John Hugues, c’est La folle journée de Ferris Bueller, Pretty in pink, Breakfast Club, She’s having a baby...

Des films que ma nièce qualifierait sans aucun doute de "trucs mous du gland et totally dépassés, tu vois, genre?", puisque ma nièce ne conçoit pas un teen movie sans joyeuse partouze sur un campus, ni murge collective et conviviale se terminant par une régurgitation générale (si possible sur les mocassins impeccablement cirés d’un prof d’histoire totally dépassé).

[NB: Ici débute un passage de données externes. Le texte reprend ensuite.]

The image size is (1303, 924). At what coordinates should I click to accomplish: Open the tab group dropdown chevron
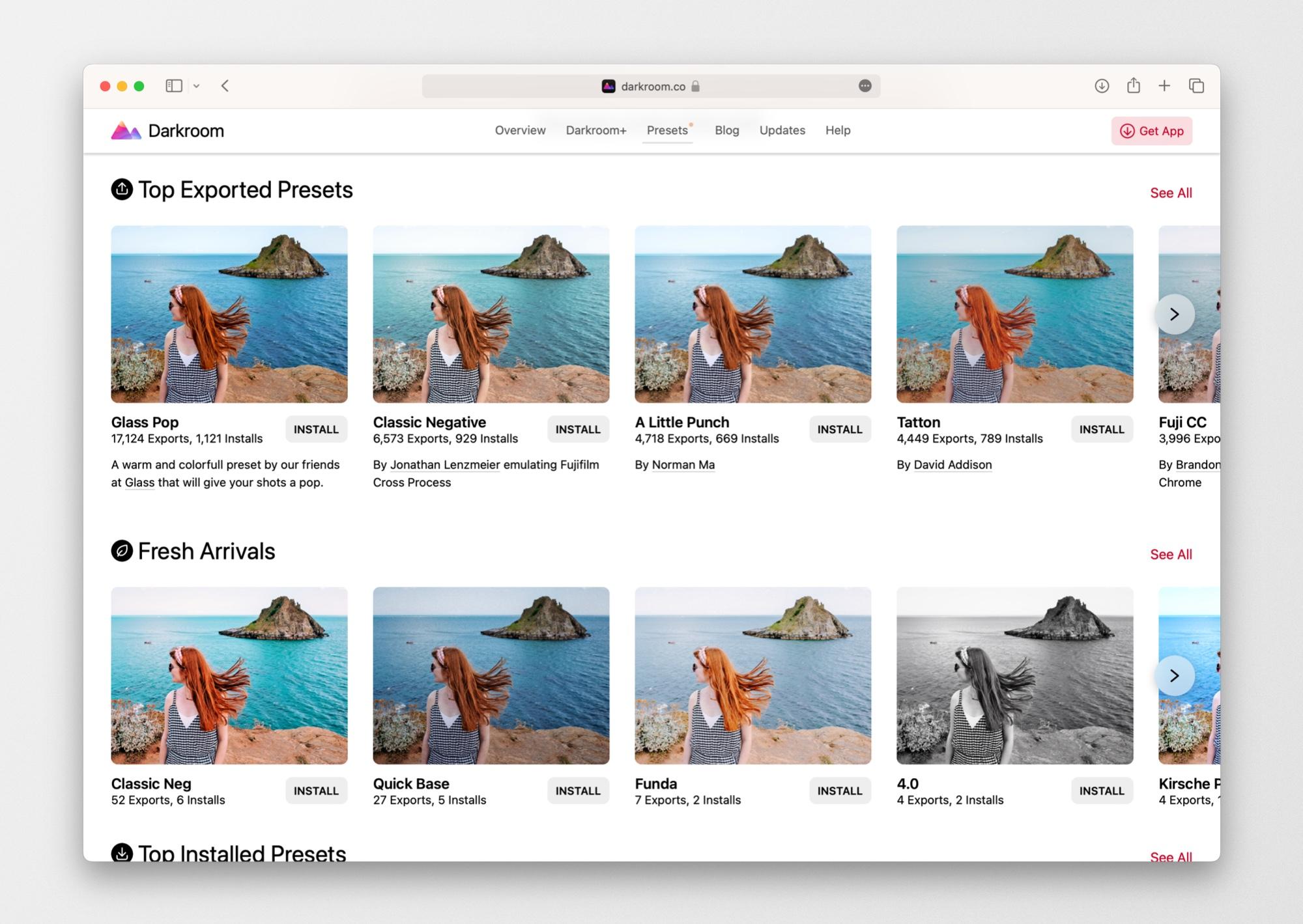pyautogui.click(x=197, y=85)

- C’était quoi, Tatie, ce film pourrave que tu me parlais, genre?
- Dont tu me parlais, genre…
- Ouais, le film pourrave que dont tu me parlais, quoi!
- Ca s’appelait Breakfast Club, ça a influençé toute une génération et profondément modifié la pop culture des années suivantes.
- Y’avait d’la gerbe?
- Nan.
- Y’avait d’la bite?
- Nan.
- Y’avait du poil?
- Nan plus.
- C’est qu’est-ce que j’disais. Pourrave de chez pourrave.

(Soupir)

Tu t’en tamponnes le coquillard?
Tu as bien raison.

Quant à moi, étrangement, je ressens le genre de pincement au coeur qu’on se surprend à éprouver quand, à l’instar de Proust, on se met à tremper sa madeleine dans un verre de Banga en écoutant les Cure chanter "In between days"  tandis qu’Yves Mourousi présente le journal télé et qu’on attend avec impatience la fin du Tiercé de Léon Zitrone pour pouvoir (enfin) se vautrer devant un épisode de Zora la Rousse en se disant que les parents (ces gros nazes qui ne pigeront jamais rien à rien) dormiront à poings fermés cette nuit, quand on se glissera au salon pour mater discrètement la rediffusion de Hellraiser sur Canal Plus).